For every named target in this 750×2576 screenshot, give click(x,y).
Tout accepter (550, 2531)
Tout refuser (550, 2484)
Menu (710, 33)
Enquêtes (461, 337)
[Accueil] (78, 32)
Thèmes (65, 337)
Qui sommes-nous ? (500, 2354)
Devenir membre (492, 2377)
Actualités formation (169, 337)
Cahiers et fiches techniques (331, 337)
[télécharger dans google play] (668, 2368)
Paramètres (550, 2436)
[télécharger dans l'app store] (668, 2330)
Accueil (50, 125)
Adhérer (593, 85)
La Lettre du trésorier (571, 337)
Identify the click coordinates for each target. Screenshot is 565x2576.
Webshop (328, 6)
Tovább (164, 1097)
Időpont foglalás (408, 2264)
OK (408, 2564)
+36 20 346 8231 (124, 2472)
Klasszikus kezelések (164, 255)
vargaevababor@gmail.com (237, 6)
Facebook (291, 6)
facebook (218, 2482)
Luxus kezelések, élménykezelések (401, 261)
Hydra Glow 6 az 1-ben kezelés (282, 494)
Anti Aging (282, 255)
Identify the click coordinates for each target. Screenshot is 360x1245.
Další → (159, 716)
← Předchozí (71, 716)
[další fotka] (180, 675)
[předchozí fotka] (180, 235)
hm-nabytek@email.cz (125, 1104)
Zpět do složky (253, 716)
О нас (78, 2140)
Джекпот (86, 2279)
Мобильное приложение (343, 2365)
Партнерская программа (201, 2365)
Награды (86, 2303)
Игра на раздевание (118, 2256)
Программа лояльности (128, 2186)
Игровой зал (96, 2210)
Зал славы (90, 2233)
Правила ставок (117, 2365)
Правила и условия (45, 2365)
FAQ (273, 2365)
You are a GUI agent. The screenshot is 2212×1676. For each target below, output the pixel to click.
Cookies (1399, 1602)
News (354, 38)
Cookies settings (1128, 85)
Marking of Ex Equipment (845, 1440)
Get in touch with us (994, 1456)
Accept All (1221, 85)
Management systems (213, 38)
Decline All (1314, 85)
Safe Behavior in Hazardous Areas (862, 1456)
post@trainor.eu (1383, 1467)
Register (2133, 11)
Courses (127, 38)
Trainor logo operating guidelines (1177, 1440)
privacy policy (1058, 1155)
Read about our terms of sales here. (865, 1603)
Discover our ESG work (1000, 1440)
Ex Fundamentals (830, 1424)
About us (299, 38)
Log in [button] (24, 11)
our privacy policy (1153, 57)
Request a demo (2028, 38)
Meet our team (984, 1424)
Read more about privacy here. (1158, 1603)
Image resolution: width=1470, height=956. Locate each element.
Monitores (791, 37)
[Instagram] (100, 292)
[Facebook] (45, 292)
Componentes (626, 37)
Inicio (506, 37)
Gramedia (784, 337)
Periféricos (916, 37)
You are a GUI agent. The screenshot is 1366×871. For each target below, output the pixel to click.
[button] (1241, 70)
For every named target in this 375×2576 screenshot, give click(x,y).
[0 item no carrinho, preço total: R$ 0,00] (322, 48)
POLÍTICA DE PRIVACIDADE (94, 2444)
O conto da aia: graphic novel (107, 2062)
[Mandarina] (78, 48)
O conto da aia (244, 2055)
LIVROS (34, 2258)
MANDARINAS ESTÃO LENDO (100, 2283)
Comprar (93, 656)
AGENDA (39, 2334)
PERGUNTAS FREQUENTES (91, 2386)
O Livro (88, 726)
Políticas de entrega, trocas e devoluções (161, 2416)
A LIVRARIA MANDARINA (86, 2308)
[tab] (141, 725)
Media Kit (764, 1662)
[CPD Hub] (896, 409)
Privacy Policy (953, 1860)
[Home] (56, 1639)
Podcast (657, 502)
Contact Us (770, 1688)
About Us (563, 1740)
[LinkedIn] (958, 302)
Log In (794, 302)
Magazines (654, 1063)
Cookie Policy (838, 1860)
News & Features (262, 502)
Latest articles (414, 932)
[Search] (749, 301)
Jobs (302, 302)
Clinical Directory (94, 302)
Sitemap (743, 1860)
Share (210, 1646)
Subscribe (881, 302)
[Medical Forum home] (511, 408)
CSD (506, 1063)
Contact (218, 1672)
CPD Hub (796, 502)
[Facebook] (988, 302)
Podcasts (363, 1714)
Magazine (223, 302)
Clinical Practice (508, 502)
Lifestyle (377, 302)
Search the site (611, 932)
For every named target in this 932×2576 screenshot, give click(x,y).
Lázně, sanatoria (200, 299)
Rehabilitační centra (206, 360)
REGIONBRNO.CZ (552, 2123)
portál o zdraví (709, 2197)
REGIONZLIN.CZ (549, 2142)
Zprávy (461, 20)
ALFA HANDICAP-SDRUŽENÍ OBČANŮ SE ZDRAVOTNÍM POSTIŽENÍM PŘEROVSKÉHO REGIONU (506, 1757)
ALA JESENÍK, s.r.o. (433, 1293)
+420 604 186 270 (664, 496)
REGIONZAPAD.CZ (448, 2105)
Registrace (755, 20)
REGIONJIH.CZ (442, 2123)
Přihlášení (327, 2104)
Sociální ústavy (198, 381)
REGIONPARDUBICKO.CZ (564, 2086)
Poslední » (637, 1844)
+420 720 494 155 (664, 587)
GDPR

■ **WHAT YOU SHOULD DO**
Each entry in the data must be copied exactly.

■ **THE ANSWER**
For every named target in this 750×2576 screenshot, give click(x,y).
Tout accepter (550, 2531)
Tout refuser (550, 2484)
Menu (710, 33)
Enquêtes (461, 337)
[Accueil] (78, 32)
Thèmes (65, 337)
Qui sommes-nous ? (500, 2354)
Devenir membre (492, 2377)
Actualités formation (169, 337)
Cahiers et fiches techniques (331, 337)
[télécharger dans google play] (668, 2368)
Paramètres (550, 2436)
[télécharger dans l'app store] (668, 2330)
Accueil (50, 125)
Adhérer (593, 85)
La Lettre du trésorier (571, 337)
Identify the click coordinates for each target. Screenshot is 565x2576.
Webshop (328, 6)
Tovább (164, 1097)
Időpont foglalás (408, 2264)
OK (408, 2564)
+36 20 346 8231 (124, 2472)
Klasszikus kezelések (164, 255)
vargaevababor@gmail.com (237, 6)
Facebook (291, 6)
facebook (218, 2482)
Luxus kezelések, élménykezelések (401, 261)
Hydra Glow 6 az 1-ben kezelés (282, 494)
Anti Aging (282, 255)
Identify the click coordinates for each target. Screenshot is 360x1245.
Další → (159, 716)
← Předchozí (71, 716)
[další fotka] (180, 675)
[předchozí fotka] (180, 235)
hm-nabytek@email.cz (125, 1104)
Zpět do složky (253, 716)
О нас (78, 2140)
Джекпот (86, 2279)
Мобильное приложение (343, 2365)
Партнерская программа (201, 2365)
Награды (86, 2303)
Игра на раздевание (118, 2256)
Программа лояльности (128, 2186)
Игровой зал (96, 2210)
Зал славы (90, 2233)
Правила ставок (117, 2365)
Правила и условия (45, 2365)
FAQ (273, 2365)
You are a GUI agent. The screenshot is 2212×1676. For each target below, output the pixel to click.
Cookies (1399, 1602)
News (354, 38)
Cookies settings (1128, 85)
Marking of Ex Equipment (845, 1440)
Get in touch with us (994, 1456)
Accept All (1221, 85)
Management systems (213, 38)
Decline All (1314, 85)
Safe Behavior in Hazardous Areas (862, 1456)
post@trainor.eu (1383, 1467)
Register (2133, 11)
Courses (127, 38)
Trainor logo operating guidelines (1177, 1440)
privacy policy (1058, 1155)
Read about our terms of sales here. (865, 1603)
Discover our ESG work (1000, 1440)
Ex Fundamentals (830, 1424)
About us (299, 38)
Log in [button] (24, 11)
our privacy policy (1153, 57)
Request a demo (2028, 38)
Meet our team (984, 1424)
Read more about privacy here. (1158, 1603)
Image resolution: width=1470, height=956. Locate each element.
Monitores (791, 37)
[Instagram] (100, 292)
[Facebook] (45, 292)
Componentes (626, 37)
Inicio (506, 37)
Gramedia (784, 337)
Periféricos (916, 37)
You are a GUI agent. The screenshot is 1366×871. For each target below, output the pixel to click.
[button] (1241, 70)
For every named target in this 375×2576 screenshot, give click(x,y).
[0 item no carrinho, preço total: R$ 0,00] (322, 48)
POLÍTICA DE PRIVACIDADE (94, 2444)
O conto da aia: graphic novel (107, 2062)
[Mandarina] (78, 48)
O conto da aia (244, 2055)
LIVROS (34, 2258)
MANDARINAS ESTÃO LENDO (100, 2283)
Comprar (93, 656)
AGENDA (39, 2334)
PERGUNTAS FREQUENTES (91, 2386)
O Livro (88, 726)
Políticas de entrega, trocas e devoluções (161, 2416)
A LIVRARIA MANDARINA (86, 2308)
[tab] (141, 725)
Media Kit (764, 1662)
[CPD Hub] (896, 409)
Privacy Policy (953, 1860)
[Home] (56, 1639)
Podcast (657, 502)
Contact Us (770, 1688)
About Us (563, 1740)
[LinkedIn] (958, 302)
Log In (794, 302)
Magazines (654, 1063)
Cookie Policy (838, 1860)
News & Features (262, 502)
Latest articles (414, 932)
[Search] (749, 301)
Jobs (302, 302)
Clinical Directory (94, 302)
Sitemap (743, 1860)
Share (210, 1646)
Subscribe (881, 302)
[Medical Forum home] (511, 408)
CSD (506, 1063)
Contact (218, 1672)
CPD Hub (796, 502)
[Facebook] (988, 302)
Podcasts (363, 1714)
Magazine (223, 302)
Clinical Practice (508, 502)
Lifestyle (377, 302)
Search the site (611, 932)
For every named target in this 932×2576 screenshot, give click(x,y).
Lázně, sanatoria (200, 299)
Rehabilitační centra (206, 360)
REGIONBRNO.CZ (552, 2123)
portál o zdraví (709, 2197)
REGIONZLIN.CZ (549, 2142)
Zprávy (461, 20)
ALFA HANDICAP-SDRUŽENÍ OBČANŮ SE ZDRAVOTNÍM POSTIŽENÍM PŘEROVSKÉHO REGIONU (506, 1757)
ALA JESENÍK, s.r.o. (433, 1293)
+420 604 186 270 (664, 496)
REGIONZAPAD.CZ (448, 2105)
Registrace (755, 20)
REGIONJIH.CZ (442, 2123)
Přihlášení (327, 2104)
Sociální ústavy (198, 381)
REGIONPARDUBICKO.CZ (564, 2086)
Poslední » (637, 1844)
+420 720 494 155 (664, 587)
GDPR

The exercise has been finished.